L'offerta tecnica descrive metodo, mezzi e garanzie di un'impresa in una gara pubblica. Spesso pesa più del prezzo: struttura, contenuti e consigli pratici.

Aggiornato il 5 settembre 2026

L'offerta tecnica, spesso chiamata relazione tecnica, è il documento con cui il concorrente spiega come intende eseguire l'appalto: organizzazione, personale e attrezzature, metodologia, cronoprogramma, misure di qualità, sicurezza e sostenibilità. È il documento su cui la commissione giudicatrice attribuisce il punteggio qualitativo.

Come funziona

Il Codice dei contratti pubblici (d.lgs. 36/2023) impone di aggiudicare con il criterio dell'offerta economicamente più vantaggiosa, individuata sulla base del miglior rapporto qualità/prezzo o, in casi limitati, del solo prezzo. Ogni volta che esiste un punteggio tecnico, l'offerta tecnica ne è il supporto principale.

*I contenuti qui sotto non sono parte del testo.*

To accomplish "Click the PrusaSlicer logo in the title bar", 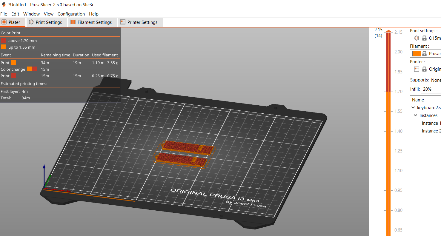I will pyautogui.click(x=4, y=4).
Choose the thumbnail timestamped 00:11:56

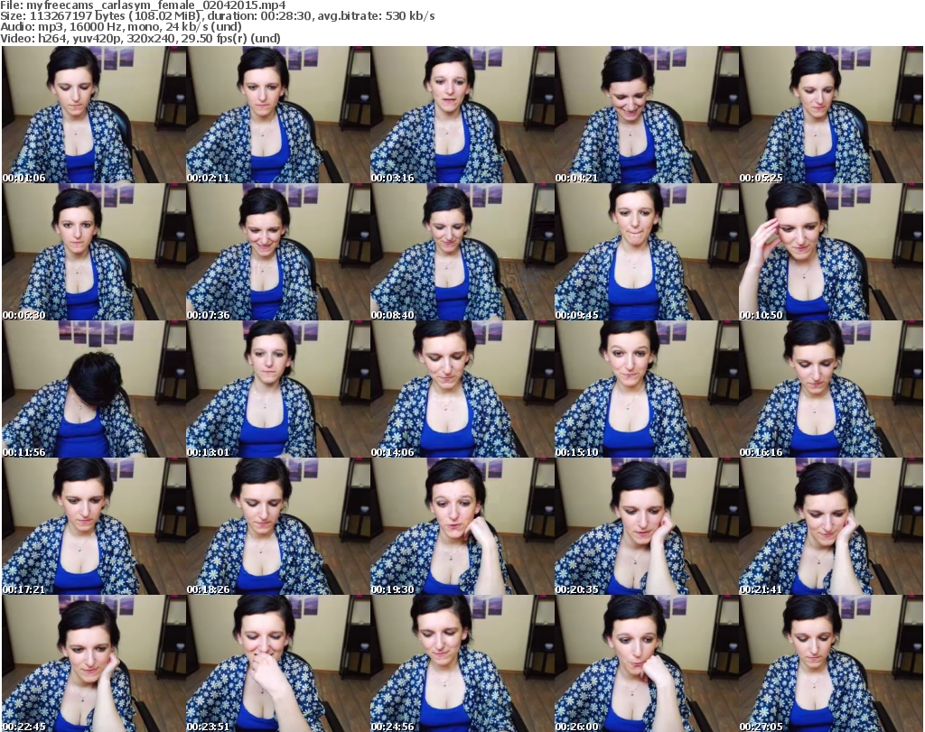[94, 389]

Il disciplinare di gara precisa che cosa ci si attende: capitoli, numero massimo di pagine, eventuale modello obbligatorio, sub-criteri e relativi punteggi, metodo di attribuzione (discrezionale, tabellare o on/off). Alcune stazioni appaltanti forniscono un questionario da compilare; altre lasciano il concorrente libero nella struttura.

L'offerta tecnica fa parte dell'offerta e, di regola, diventa parte integrante del contratto. Gli impegni che contiene, come tempi, organico e mezzi dichiarati, sono quindi esigibili in fase di esecuzione e la loro violazione può dare luogo a penali.

Che cosa cambia per un'impresa

L'offerta tecnica è spesso ciò che fa vincere o perdere una PMI di fronte a un concorrente più economico. Alcune regole:

  • Rispondete al capitolato tecnico e ai sub-criteri nell'ordine in cui la stazione appaltante li ha posti, usando gli stessi titoli, per facilitare la valutazione.
  • Siate concreti e specifici per quell'appalto: nomi delle persone assegnate, attrezzature realmente disponibili, cronoprogramma adattato ai vincoli del sito. Un testo generico si riconosce in poche righe.
  • Portate prove: curricula, schede tecniche, certificazioni, fotografie di cantieri comparabili.
  • Rispettate rigorosamente il numero di pagine e il formato richiesti.
  • Promettete solo ciò che manterrete, perché l'offerta tecnica vi vincola.

Preparate un testo base per ogni linea di attività, poi adattatelo seriamente a ogni gara. Il tempo dedicato deve essere proporzionato al peso del punteggio tecnico.

Esempio

Il Comune di Lussano pubblica una procedura negoziata per il rifacimento del tetto della sala polivalente, di importo pari a 145.000 euro IVA esclusa. Il disciplinare assegna 50 punti al prezzo e 50 alla qualità, ripartiti su tre sub-criteri: metodologia e cronoprogramma, personale e attrezzature, gestione dei rifiuti e sicurezza. Un'impresa di coperture presenta dodici pagine con un programma settimana per settimana, il nome del capo squadra e dei due operai, la scheda del ponteggio e la filiera di recupero delle lastre. Ottiene il miglior punteggio tecnico e vince nonostante un prezzo superiore del 4 per cento a quello più basso.

Domande frequenti

L'offerta tecnica è sempre richiesta?

Quasi sempre quando esiste un punteggio qualitativo. Per acquisti standardizzati valutati sul solo prezzo può mancare o ridursi a poche dichiarazioni.

Si può riutilizzare la stessa relazione da una gara all'altra?

Come base sì, ma ogni relazione va adattata all'appalto specifico, pena un punteggio basso e una perdita di credibilità verso la stazione appaltante.

L'offerta tecnica vincola l'impresa?

Sì. Di norma diventa parte del contratto: mezzi, organico e tempi dichiarati si trasformano in obblighi contrattuali verificati dal direttore dell'esecuzione.